Excerpted passage:
------------------------------------
I always watch the ponds and rivers as we travel, glancing over fields and into forests. Yesterday I spotted something white in the distance..
We stopped to get a better look and found it to be a Trumpeter Swan on her nest. The mate, nearby on a bit of open water.
What a treat. We will be checking this spot out in the next while, watching for cygnets..
Some interesting facts from Hinterland Who’s Who
- was once hunted and harassed to the point where in 1933 there were only 77 Trumpeter Swans breeding in Canada and 50 breeding in the United States
- Trumpeters feed on leaves, tubers, and roots of aquatic plants at depths up to 1 m, which they reach by dipping their heads and necks, or by up-ending. The cygnets, feed predominately on insects and other invertebrates for the first few weeks of life but may start feeding on plants before they are two weeks old.
- They frequently construct their nests on old beaver houses and dams, but they also build on emergent vegetation, either floating or anchored to the bottom.
- The female, or pen, lays one egg about every two days, until she has produced an average of five or six eggs, or occasionally up to nine. She incubates for 32 days until they hatch while the cob helps to defend the nest from predators and intruders.
- Except for people, wild Trumpeters have few natural enemies.
- The most serious threat to the continued well-being of the Trumpeter Swan is the loss of habitat resulting from expanding human populations.
- The shape and colour of the bill help in identifying the Trumpeter and Tundra swans in the field. Trumpeters have all black bills; Tundra Swans, formerly called Whistling Swans, have more sloping bills, usually with a small yellow patch in front of the eye. If this patch is missing, it is quite difficult to distinguish between the two birds unless the voice is heard. At close range, an observer should look for a salmon-red line on the lower bill.
------------------------------------
Brief 1: According to the Trumpeter Swan post, how many days does the female incubate her eggs?
Brief 2: From the Trumpeter Swan post, extract the stretch from "What a treat." through "to the bottom.", copying it word for word.
The records after this text come from a different source.
------------------------------------
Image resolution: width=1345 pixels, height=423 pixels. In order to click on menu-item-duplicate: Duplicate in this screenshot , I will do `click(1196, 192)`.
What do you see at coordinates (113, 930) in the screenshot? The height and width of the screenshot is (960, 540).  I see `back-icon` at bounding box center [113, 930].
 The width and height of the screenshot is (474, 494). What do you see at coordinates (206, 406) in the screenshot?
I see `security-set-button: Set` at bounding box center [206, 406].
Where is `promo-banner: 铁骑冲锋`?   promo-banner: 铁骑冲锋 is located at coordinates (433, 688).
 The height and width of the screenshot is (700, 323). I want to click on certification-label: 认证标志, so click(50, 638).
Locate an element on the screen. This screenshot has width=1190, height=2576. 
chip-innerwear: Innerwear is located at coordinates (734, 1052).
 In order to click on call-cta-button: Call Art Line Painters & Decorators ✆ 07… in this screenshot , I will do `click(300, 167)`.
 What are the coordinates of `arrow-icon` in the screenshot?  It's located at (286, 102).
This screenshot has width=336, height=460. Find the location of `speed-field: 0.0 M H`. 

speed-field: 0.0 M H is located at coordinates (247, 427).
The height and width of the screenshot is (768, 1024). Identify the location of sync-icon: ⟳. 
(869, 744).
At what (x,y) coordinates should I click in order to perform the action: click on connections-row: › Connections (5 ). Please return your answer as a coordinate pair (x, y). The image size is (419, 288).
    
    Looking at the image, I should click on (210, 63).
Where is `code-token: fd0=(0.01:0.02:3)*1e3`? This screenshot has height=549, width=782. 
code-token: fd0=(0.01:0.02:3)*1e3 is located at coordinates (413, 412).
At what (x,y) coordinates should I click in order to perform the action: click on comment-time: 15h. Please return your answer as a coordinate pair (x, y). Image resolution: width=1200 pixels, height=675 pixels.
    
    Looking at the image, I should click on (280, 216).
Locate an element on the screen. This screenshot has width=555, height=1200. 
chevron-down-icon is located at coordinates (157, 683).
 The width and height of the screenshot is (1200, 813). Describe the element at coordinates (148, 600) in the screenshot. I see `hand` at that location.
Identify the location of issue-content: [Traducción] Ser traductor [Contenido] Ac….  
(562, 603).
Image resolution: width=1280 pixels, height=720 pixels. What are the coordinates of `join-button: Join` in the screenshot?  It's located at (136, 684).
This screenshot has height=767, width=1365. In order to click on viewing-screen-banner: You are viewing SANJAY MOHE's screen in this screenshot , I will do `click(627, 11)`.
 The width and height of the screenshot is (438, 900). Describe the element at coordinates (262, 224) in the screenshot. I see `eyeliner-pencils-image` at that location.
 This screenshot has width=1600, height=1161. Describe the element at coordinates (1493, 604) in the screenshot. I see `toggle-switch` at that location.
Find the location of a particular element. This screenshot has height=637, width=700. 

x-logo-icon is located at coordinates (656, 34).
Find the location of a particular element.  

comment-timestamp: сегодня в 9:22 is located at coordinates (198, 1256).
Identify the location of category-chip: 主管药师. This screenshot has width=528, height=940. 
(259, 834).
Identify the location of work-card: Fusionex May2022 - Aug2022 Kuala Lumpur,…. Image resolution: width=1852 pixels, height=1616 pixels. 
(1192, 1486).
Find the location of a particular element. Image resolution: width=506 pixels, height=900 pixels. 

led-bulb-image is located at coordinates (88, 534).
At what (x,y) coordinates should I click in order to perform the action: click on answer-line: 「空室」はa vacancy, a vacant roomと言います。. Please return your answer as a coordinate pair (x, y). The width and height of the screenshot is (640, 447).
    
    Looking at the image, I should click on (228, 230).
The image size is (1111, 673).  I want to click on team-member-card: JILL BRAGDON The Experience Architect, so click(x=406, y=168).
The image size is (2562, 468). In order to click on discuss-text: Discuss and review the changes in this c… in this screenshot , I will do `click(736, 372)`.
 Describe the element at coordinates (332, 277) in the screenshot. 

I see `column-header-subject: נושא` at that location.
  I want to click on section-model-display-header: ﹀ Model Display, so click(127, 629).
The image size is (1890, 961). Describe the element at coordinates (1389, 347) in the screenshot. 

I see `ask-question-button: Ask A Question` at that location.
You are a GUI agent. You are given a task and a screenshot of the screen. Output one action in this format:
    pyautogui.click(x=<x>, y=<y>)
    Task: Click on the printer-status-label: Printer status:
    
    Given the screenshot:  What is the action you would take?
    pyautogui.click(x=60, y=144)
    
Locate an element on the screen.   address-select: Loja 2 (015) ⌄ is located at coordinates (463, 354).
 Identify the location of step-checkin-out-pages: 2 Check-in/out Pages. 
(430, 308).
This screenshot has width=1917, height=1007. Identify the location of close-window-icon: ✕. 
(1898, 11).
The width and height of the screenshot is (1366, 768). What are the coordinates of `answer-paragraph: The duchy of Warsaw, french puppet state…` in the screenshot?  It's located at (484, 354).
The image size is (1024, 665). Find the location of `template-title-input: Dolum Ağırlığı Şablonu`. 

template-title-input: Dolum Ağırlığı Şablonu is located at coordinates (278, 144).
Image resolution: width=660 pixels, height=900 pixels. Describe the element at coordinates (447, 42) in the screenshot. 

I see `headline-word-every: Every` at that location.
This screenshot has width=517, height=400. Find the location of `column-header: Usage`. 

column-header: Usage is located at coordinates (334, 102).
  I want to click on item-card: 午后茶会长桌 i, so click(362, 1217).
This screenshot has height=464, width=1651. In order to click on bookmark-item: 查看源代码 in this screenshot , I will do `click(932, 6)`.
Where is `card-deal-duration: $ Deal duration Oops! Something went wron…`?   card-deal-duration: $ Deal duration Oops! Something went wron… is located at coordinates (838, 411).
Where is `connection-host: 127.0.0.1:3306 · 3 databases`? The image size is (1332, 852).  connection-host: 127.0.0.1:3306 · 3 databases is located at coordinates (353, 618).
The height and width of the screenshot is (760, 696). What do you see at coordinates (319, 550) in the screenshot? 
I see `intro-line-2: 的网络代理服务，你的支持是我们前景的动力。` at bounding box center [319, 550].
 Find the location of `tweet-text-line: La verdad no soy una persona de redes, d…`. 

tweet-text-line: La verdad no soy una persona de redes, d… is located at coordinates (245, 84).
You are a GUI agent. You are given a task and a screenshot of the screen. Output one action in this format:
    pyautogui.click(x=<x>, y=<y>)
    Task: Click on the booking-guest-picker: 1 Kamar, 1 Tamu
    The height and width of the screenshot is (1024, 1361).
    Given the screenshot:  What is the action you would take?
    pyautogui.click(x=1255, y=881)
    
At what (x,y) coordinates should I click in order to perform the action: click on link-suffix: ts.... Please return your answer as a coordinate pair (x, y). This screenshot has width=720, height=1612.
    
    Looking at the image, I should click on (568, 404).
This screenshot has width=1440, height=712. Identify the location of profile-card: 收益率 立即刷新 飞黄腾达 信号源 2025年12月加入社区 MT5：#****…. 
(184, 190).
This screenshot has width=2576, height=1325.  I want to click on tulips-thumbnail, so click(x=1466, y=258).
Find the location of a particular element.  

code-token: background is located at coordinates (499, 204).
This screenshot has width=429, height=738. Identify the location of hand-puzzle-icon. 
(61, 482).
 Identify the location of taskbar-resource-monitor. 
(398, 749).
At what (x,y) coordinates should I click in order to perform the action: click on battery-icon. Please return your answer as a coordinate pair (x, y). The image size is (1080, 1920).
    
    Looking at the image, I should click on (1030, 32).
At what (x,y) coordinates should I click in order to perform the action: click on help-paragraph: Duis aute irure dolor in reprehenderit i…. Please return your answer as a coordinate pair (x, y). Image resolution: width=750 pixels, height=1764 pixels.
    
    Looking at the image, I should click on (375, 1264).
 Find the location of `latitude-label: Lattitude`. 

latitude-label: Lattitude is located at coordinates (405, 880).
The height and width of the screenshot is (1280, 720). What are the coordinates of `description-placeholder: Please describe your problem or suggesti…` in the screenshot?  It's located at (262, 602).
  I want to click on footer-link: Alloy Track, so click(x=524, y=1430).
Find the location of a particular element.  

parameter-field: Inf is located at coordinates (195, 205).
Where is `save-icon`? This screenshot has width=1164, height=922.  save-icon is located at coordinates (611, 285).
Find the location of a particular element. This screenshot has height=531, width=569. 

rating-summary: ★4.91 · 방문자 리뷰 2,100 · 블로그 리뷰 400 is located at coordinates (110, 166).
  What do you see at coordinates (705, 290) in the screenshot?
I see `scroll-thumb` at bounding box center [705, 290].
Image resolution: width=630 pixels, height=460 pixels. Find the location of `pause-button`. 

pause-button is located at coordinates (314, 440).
------------------------------------
Written solution 1: She incubates them for 32 days.

Written solution 2:
What a treat. We will be checking this spot out in the next while, watching for cygnets..
Some interesting facts from Hinterland Who’s Who
- was once hunted and harassed to the point where in 1933 there were only 77 Trumpeter Swans breeding in Canada and 50 breeding in the United States
- Trumpeters feed on leaves, tubers, and roots of aquatic plants at depths up to 1 m, which they reach by dipping their heads and necks, or by up-ending. The cygnets, feed predominately on insects and other invertebrates for the first few weeks of life but may start feeding on plants before they are two weeks old.
- They frequently construct their nests on old beaver houses and dams, but they also build on emergent vegetation, either floating or anchored to the bottom.